What the exercise asks: Could you transcribe every record below exactly, leaving out the pictures?

___ Input for this task

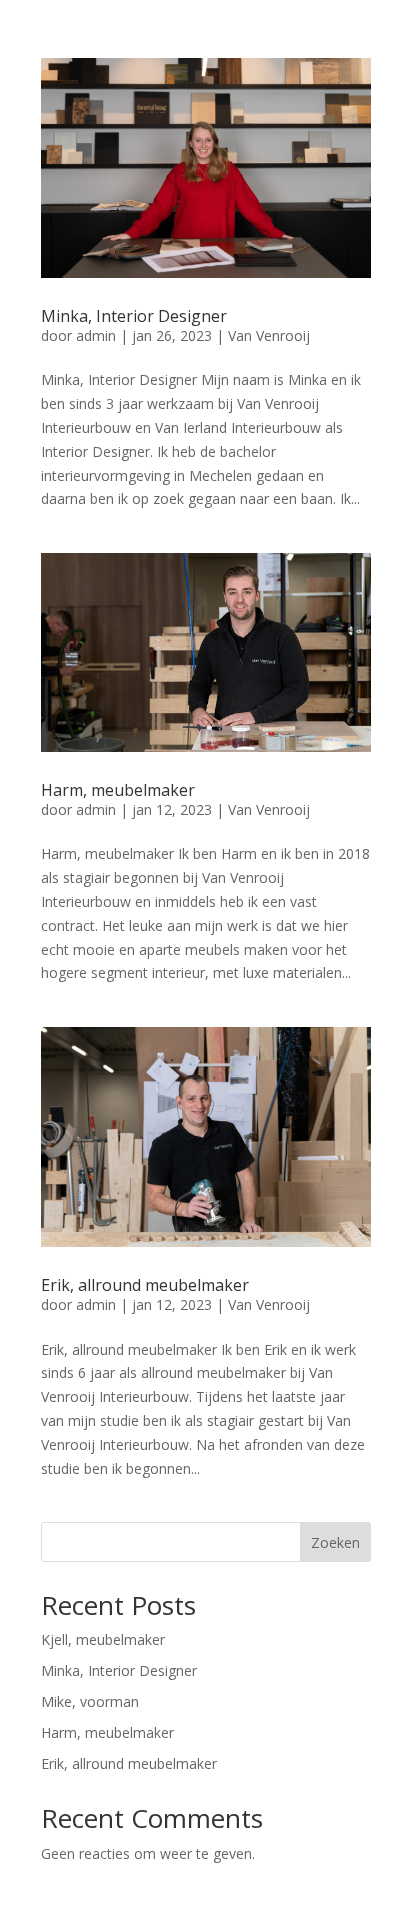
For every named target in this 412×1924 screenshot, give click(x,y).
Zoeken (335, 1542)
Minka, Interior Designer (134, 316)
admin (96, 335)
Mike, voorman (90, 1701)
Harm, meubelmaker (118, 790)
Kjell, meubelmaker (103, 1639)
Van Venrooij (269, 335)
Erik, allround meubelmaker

______

Result below:
For every named target in this 412×1924 screenshot, give click(x,y).
Zoeken (335, 1542)
Minka, Interior Designer (134, 316)
admin (96, 335)
Mike, voorman (90, 1701)
Harm, meubelmaker (118, 790)
Kjell, meubelmaker (103, 1639)
Van Venrooij (269, 335)
Erik, allround meubelmaker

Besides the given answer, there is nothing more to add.